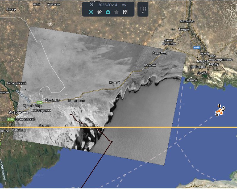Click the horizontal yellow line on map

(148, 127)
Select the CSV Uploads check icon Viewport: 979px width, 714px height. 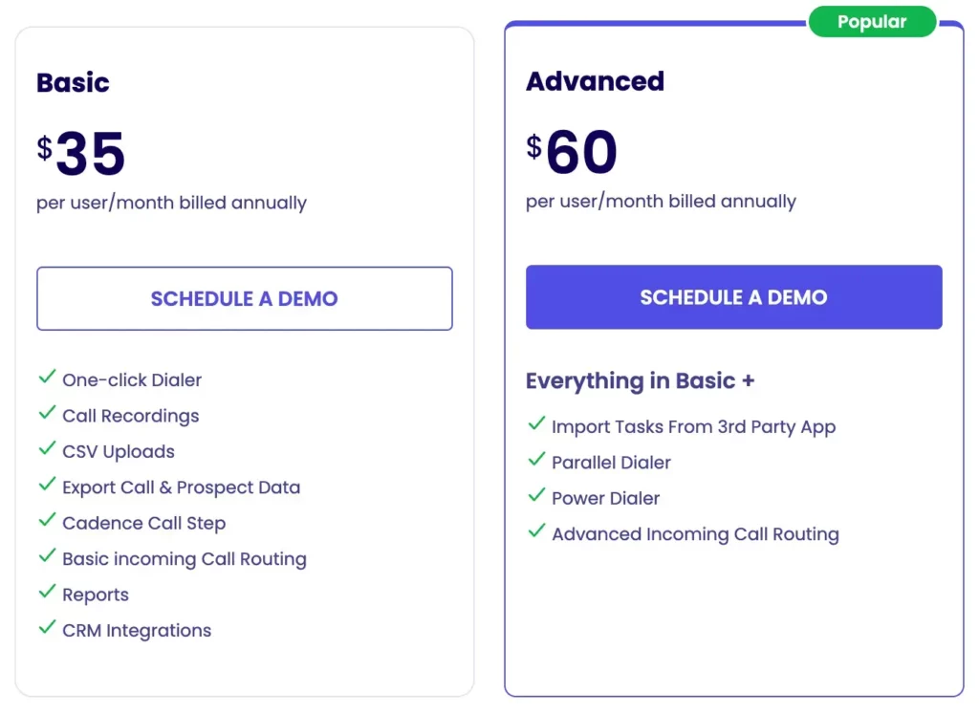[x=48, y=451]
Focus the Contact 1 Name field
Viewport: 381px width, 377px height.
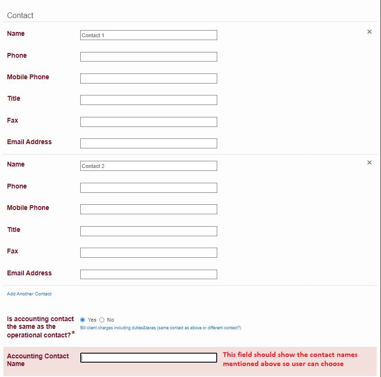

+---+

EXERCISE GOAL ▸
In the records above, find the line that contains "Focus the Contact 1 Name field". Print it and every later line exactly, omitting the pictures.

WRITTEN SOLUTION ▸
Focus the Contact 1 Name field
Viewport: 381px width, 377px height.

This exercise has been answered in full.